Жену Джеральда Батлера звали Линда. Чаще всего Эдвард видел её, когда поливал фикусы. Светловолосая, миловидная – да что там, красивая, – а к тому же изящная и с хорошими манерами… Эдвард никогда не представлял её на месте своей жены, зато он частенько сравнивал их фикусы – те, что поливала Линда, и те, за которыми ухаживал он.

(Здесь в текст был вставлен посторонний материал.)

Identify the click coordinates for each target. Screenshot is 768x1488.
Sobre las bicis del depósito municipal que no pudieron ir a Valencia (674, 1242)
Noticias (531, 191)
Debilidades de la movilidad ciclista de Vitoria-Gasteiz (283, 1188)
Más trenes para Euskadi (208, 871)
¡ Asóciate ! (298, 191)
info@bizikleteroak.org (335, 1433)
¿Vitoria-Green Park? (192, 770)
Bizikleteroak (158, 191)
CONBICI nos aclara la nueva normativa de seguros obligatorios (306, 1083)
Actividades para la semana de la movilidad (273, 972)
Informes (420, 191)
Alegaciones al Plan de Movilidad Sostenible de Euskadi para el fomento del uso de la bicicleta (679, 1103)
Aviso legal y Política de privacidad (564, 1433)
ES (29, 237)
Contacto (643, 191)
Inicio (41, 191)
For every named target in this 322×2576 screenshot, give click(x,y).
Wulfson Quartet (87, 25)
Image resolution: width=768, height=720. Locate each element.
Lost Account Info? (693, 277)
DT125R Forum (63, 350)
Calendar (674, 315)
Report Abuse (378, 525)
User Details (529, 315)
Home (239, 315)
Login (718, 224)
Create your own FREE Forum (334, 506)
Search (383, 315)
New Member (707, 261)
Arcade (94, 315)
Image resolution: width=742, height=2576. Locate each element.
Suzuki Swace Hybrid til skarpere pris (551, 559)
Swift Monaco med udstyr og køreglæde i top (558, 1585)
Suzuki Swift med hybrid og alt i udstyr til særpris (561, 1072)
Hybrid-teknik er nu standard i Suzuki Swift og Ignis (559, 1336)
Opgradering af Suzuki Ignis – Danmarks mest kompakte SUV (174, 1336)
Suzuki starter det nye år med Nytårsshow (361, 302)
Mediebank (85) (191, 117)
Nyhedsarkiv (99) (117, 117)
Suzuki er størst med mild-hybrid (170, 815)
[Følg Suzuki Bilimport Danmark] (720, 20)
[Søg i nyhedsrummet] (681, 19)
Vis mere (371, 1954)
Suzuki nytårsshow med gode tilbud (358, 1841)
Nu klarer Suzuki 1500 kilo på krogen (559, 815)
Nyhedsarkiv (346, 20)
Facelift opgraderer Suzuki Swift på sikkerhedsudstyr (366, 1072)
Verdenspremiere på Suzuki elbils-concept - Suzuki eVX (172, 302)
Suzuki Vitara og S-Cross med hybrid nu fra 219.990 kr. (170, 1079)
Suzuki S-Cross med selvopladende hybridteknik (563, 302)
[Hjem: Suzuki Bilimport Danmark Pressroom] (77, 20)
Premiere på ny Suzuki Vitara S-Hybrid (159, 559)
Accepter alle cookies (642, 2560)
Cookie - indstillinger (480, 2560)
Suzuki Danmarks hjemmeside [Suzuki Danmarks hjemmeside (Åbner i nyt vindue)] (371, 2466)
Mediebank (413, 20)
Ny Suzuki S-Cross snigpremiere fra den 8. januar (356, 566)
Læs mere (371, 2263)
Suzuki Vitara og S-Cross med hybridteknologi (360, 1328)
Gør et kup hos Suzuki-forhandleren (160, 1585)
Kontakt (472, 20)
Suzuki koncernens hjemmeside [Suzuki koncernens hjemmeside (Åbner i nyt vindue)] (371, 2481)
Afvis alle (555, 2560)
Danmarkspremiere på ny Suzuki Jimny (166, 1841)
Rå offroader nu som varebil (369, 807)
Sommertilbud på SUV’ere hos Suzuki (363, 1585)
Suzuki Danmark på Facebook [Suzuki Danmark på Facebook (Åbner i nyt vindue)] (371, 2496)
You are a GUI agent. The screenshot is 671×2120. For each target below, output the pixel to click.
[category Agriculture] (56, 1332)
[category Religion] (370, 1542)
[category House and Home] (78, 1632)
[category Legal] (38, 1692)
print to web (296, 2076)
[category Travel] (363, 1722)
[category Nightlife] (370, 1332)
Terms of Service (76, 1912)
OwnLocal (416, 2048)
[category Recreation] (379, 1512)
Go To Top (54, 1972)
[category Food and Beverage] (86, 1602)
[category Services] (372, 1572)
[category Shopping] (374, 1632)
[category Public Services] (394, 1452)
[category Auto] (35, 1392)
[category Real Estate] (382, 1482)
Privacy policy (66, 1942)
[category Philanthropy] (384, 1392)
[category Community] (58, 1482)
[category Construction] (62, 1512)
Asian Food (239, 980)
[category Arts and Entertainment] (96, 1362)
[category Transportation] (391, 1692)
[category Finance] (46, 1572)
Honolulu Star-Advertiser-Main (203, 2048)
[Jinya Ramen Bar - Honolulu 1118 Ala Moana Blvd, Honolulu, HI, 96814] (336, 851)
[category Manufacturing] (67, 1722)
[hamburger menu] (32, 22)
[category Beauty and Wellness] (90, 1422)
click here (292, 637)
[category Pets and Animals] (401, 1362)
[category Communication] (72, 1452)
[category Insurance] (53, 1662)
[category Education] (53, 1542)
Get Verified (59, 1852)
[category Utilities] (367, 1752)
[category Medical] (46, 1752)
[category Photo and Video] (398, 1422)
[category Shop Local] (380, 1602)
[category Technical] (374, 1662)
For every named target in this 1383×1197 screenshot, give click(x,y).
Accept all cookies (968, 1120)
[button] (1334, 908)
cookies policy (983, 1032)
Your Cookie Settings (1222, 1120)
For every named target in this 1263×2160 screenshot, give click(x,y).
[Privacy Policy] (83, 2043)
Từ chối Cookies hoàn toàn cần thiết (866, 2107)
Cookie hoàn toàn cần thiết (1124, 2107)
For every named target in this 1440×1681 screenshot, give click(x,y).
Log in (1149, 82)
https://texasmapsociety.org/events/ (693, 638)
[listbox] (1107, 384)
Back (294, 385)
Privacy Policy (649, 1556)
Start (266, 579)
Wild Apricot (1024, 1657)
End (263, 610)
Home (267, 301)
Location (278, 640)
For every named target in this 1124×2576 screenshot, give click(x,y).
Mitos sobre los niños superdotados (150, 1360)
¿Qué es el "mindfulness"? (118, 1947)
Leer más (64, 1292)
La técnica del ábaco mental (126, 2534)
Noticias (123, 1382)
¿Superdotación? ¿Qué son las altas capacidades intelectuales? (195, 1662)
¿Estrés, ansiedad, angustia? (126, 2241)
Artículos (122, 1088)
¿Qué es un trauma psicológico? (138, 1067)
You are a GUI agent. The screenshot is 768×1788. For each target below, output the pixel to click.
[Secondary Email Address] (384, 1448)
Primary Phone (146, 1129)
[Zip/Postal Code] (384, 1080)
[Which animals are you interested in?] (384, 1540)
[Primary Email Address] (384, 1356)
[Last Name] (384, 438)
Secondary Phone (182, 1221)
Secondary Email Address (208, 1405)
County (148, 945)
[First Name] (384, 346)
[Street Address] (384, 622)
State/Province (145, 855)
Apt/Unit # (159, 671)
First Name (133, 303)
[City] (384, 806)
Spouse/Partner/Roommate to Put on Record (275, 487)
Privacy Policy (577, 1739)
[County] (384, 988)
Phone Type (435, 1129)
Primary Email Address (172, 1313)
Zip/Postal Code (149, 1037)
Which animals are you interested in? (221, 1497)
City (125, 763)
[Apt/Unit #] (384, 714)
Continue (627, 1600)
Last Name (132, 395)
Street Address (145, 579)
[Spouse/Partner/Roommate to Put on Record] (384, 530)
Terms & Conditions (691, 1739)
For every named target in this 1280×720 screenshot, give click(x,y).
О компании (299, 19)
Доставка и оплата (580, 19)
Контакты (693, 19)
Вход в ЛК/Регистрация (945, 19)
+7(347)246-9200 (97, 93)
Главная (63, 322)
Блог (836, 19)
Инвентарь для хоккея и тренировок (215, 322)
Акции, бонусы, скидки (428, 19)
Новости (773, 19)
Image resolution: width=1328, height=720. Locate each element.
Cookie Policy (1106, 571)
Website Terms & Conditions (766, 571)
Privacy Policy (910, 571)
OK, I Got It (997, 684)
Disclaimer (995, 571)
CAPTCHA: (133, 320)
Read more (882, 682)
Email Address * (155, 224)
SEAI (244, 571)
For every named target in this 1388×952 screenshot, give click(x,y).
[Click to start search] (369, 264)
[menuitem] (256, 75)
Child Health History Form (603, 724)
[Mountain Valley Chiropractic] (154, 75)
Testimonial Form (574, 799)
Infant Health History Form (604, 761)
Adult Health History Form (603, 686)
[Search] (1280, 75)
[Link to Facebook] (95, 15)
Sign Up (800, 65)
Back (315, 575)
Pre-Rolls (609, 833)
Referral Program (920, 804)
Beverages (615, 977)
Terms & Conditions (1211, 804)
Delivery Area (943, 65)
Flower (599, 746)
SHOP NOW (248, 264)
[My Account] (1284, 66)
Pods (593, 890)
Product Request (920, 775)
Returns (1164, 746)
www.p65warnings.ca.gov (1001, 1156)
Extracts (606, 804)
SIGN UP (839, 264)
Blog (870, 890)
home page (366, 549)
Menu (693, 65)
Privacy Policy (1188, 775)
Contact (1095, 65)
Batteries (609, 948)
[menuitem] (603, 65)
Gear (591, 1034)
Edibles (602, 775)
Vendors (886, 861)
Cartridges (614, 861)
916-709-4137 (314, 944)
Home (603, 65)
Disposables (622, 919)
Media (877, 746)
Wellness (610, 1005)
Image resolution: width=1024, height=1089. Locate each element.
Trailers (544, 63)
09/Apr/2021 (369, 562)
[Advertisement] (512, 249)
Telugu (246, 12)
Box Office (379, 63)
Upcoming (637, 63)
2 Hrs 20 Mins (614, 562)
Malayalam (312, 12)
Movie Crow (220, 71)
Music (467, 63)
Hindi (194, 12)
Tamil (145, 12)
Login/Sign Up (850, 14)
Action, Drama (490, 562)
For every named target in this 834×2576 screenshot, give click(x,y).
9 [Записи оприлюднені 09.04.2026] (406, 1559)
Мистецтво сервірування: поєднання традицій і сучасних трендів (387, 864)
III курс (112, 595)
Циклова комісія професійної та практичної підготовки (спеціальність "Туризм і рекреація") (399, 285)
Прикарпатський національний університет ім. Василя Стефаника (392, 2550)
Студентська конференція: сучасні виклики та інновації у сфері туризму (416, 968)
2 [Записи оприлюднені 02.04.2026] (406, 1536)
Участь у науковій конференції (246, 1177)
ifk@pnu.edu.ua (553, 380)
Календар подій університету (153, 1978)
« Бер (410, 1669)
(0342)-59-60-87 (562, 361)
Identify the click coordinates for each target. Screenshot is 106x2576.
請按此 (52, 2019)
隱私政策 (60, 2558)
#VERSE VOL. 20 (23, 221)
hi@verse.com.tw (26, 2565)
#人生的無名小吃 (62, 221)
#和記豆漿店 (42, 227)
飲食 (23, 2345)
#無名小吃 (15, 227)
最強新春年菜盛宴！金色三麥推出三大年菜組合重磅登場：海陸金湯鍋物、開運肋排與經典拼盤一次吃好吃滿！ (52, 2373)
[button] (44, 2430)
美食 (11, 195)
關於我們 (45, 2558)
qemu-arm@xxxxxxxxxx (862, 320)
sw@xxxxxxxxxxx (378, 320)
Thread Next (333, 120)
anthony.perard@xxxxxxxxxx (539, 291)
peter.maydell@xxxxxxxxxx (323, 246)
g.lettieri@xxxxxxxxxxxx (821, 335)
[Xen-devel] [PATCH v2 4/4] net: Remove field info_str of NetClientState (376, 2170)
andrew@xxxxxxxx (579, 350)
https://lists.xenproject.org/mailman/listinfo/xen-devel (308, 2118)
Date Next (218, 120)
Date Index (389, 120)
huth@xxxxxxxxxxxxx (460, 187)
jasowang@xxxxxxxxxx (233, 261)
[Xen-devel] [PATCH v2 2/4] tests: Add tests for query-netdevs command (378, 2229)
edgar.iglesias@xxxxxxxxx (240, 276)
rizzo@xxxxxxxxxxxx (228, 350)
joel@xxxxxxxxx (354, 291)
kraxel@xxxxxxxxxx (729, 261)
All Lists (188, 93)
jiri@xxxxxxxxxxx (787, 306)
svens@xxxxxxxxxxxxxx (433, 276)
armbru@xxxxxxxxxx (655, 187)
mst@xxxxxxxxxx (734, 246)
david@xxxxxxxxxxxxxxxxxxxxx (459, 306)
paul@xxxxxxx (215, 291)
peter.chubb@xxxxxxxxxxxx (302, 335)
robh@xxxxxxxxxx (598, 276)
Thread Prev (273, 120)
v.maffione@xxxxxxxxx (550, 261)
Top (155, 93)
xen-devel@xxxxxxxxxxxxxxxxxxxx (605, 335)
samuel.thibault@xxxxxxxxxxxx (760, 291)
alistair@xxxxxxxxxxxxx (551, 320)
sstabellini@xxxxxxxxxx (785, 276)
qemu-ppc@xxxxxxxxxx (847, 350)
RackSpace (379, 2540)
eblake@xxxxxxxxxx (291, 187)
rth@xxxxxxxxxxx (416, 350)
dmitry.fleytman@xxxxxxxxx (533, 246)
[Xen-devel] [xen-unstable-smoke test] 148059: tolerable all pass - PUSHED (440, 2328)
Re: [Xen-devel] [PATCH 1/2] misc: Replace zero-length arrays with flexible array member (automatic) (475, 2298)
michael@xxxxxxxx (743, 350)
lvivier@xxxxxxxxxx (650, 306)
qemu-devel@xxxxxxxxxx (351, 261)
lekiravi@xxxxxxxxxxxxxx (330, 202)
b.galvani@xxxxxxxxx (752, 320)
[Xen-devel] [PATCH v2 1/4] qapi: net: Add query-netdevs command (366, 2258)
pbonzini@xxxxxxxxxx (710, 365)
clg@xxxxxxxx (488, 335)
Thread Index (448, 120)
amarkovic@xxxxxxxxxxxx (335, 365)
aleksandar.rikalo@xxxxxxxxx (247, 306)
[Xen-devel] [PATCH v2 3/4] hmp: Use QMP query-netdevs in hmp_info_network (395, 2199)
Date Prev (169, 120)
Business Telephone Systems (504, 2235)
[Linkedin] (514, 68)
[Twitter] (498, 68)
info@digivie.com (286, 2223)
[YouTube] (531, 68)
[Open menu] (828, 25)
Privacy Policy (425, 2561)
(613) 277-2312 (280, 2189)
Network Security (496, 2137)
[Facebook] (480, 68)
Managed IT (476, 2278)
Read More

Фикусы Линды были усыпаны сочными зелёными листьями и, что называется, пыхали здоровьем, тогда как его растения неизменно чахли, выглядели унылыми и недовольными жизнью… Уходом. Недовольными уходом. Речь-то о фикусах, а не о нём. Эдварду приходило на ум, что они загибаются от одного его вида. Ещё бы: если бы Эдвард был на месте фикусов и ему предложили выбирать, от чьего вида расти и размножаться – от его или от Линдиного, – он, конечно, выбрал бы Линдин вид. Её фигуру. Её глаза и груди… Так, умение абстрагироваться. Запустить… Эдвард с трудом отрывал себя от этих мыслей – благо, поливка фикусов продолжалась всего несколько минут. Но почему она выпадала именно на то время, когда ей же занималась восхити… жена Джеральда?.. Эдвард задёрнул занавески и отправился чинить кран. По словам Хлои, он протекал. Задача Эдварда состояла в том, чтобы убедиться, что это не так, сказать Хлое, что он во всём разобрался, и получить свою порцию «ути-путь» и слюнявых поцелуев.